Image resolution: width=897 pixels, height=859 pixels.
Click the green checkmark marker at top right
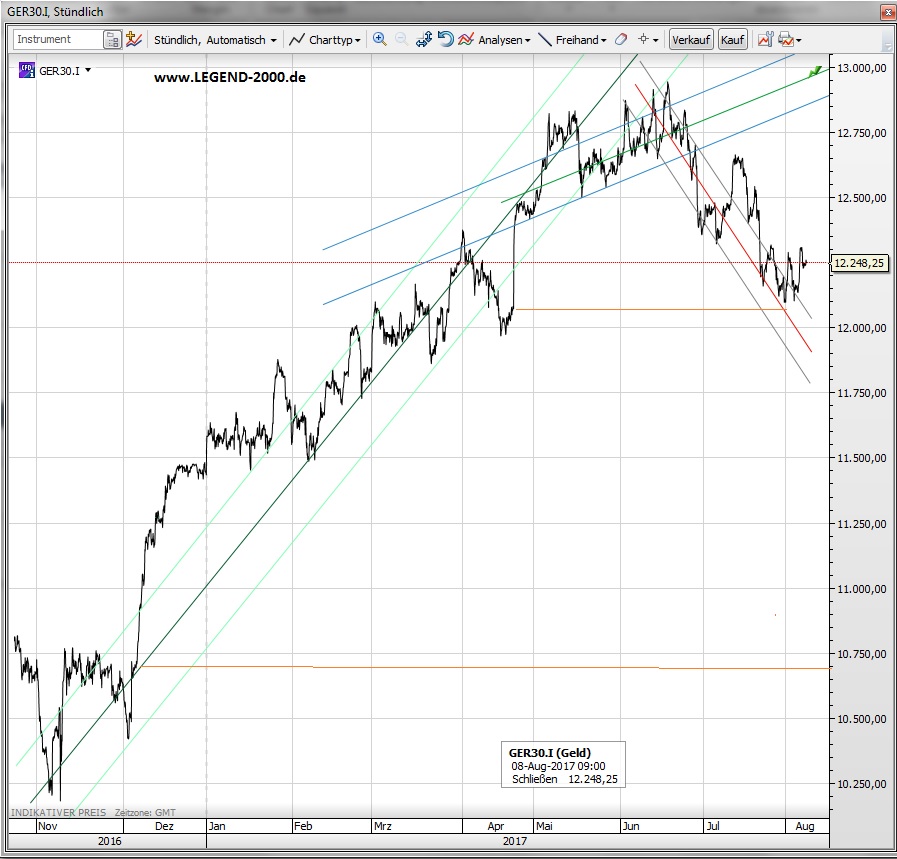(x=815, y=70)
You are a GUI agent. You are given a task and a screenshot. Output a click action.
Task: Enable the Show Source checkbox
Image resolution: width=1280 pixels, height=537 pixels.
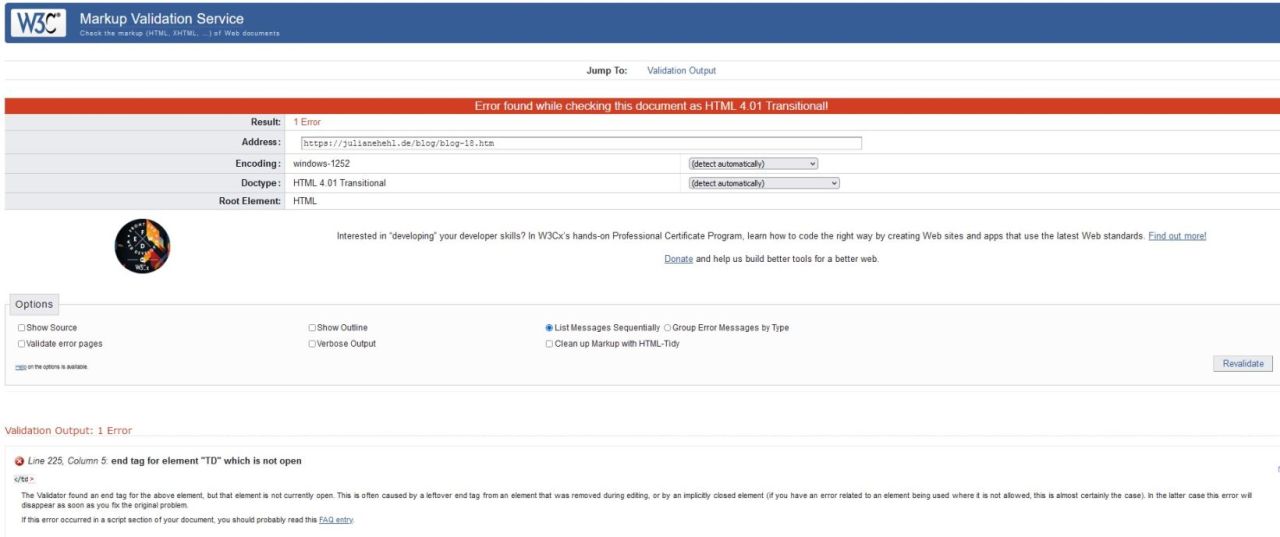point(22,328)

★ ★ ★ ★ ★

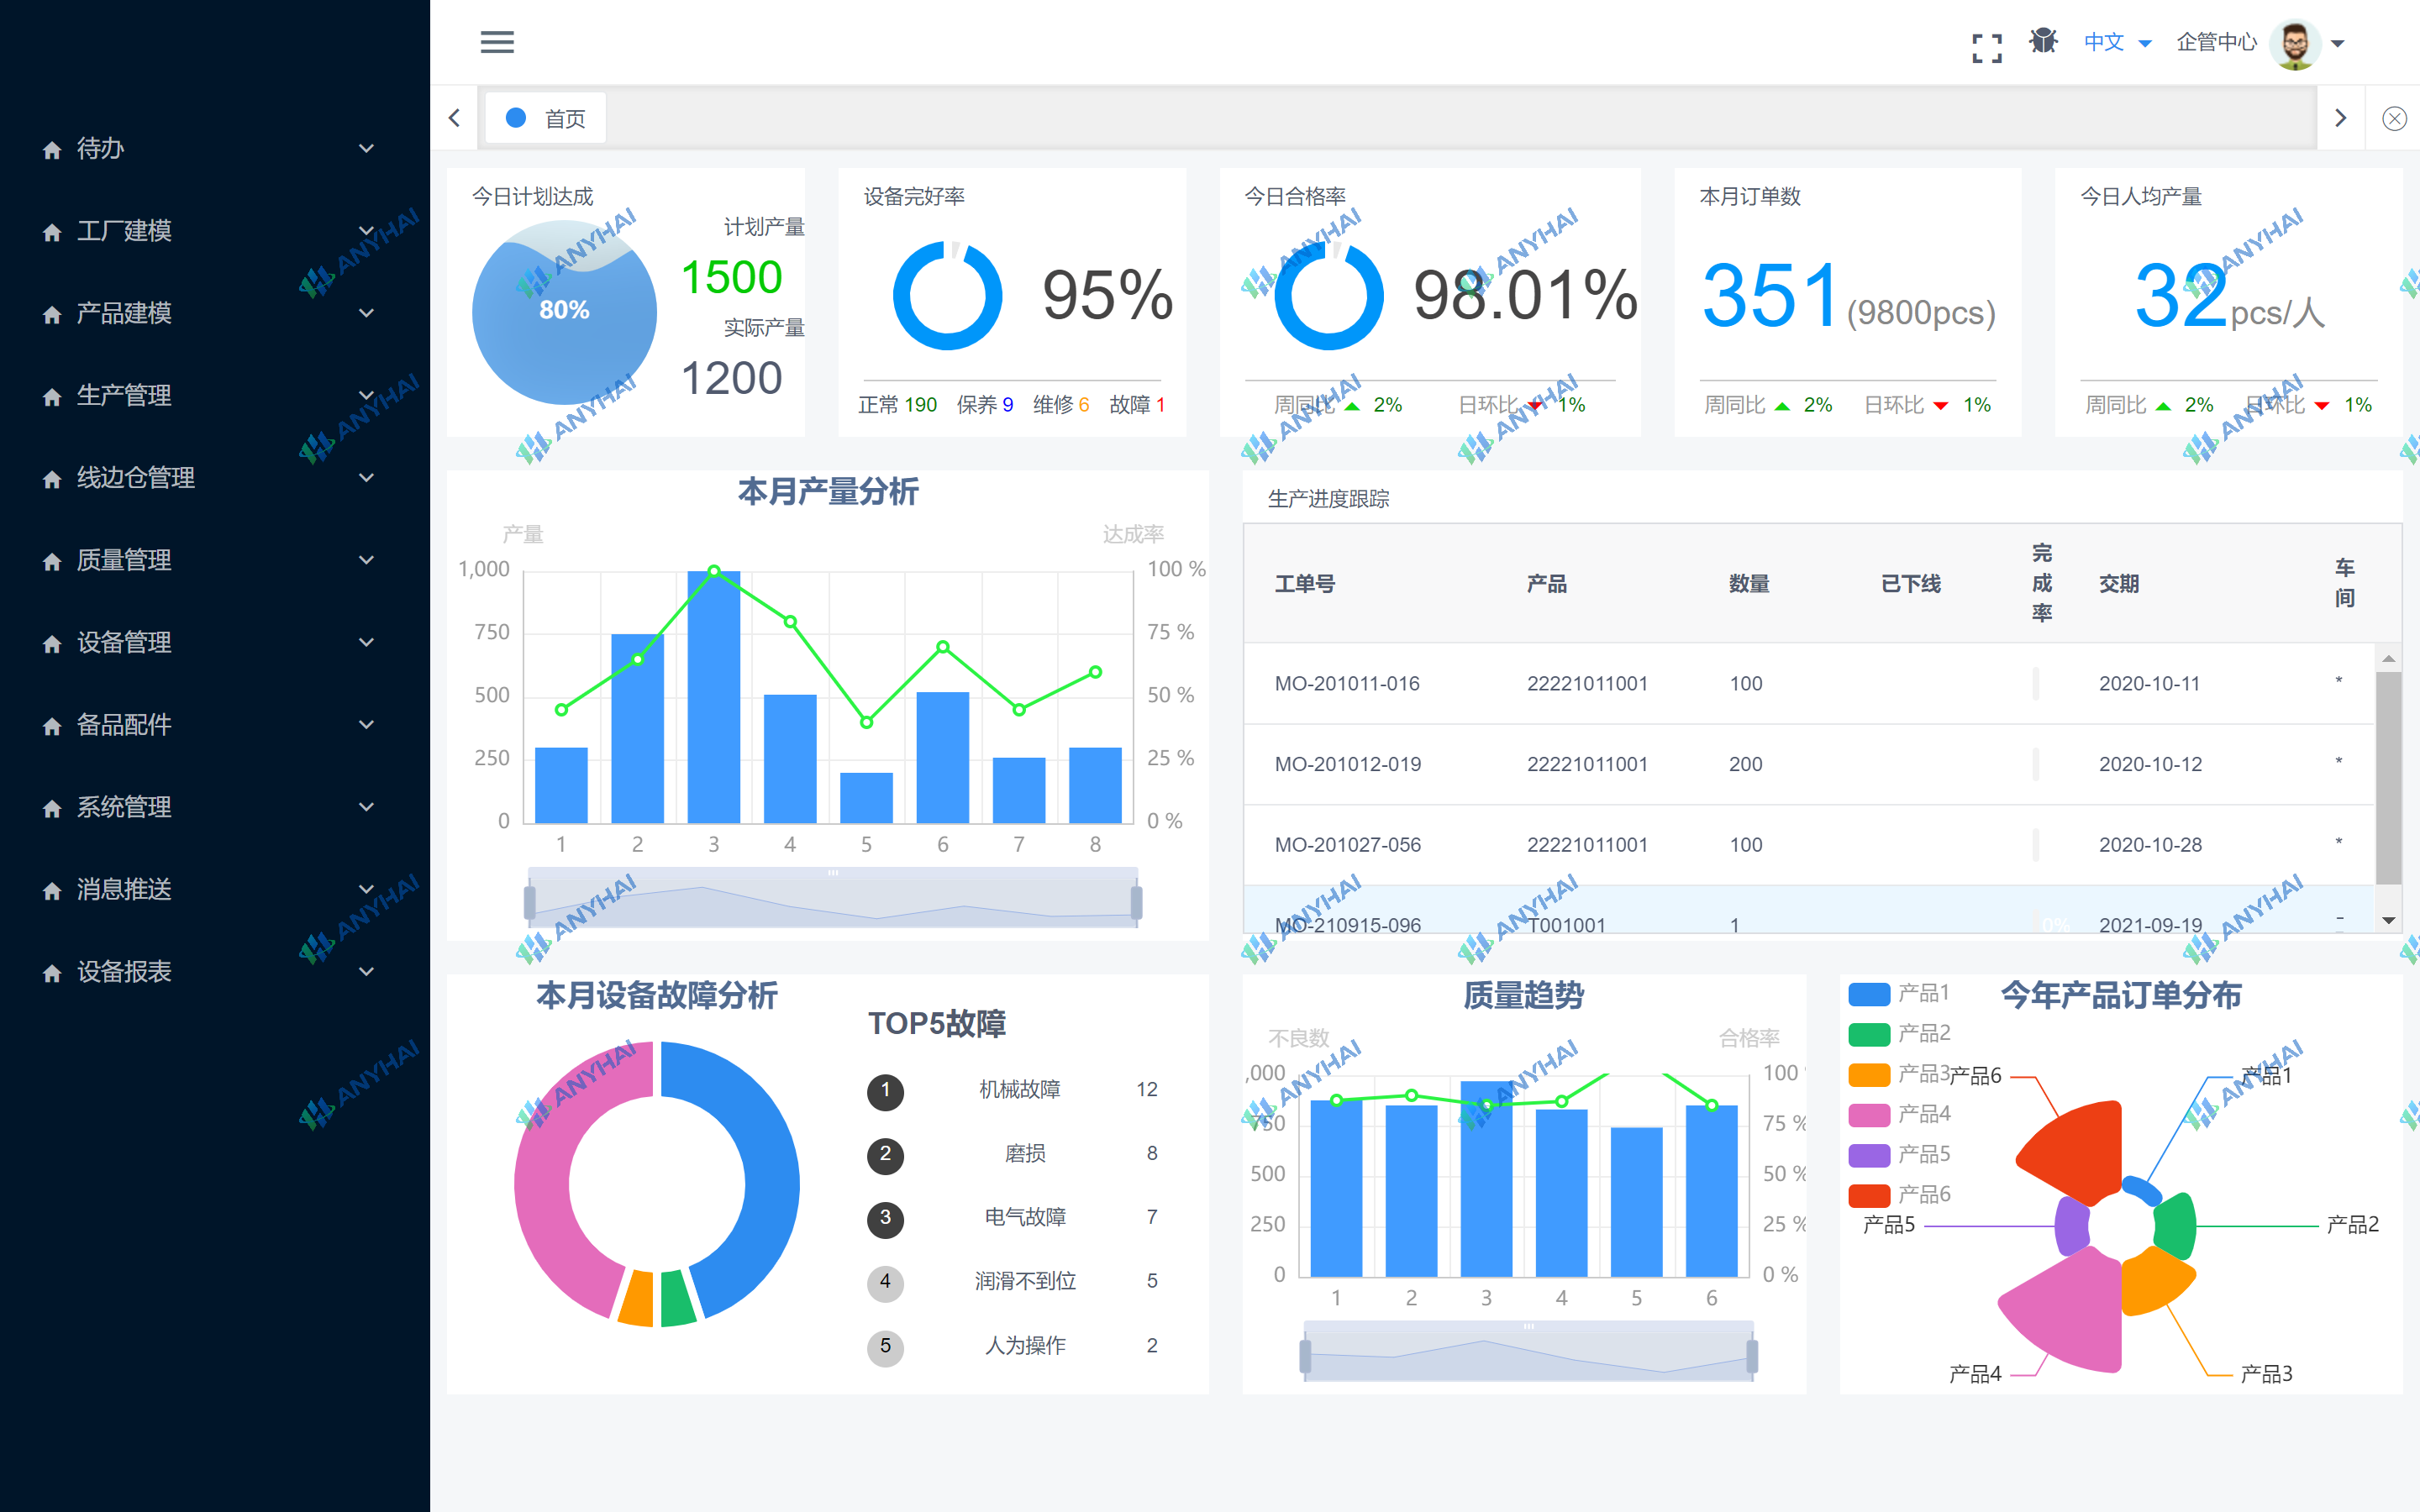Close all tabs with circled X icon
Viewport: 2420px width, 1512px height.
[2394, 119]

★ ★ ★ ★ ★

Reproduce the lines of the records above verbatim, from the line containing "You are a GUI" through the line containing "point(22,328)". Omit the pictures.

You are a GUI agent. You are given a task and a screenshot. Output a click action.
Task: Enable the Show Source checkbox
Image resolution: width=1280 pixels, height=537 pixels.
point(22,328)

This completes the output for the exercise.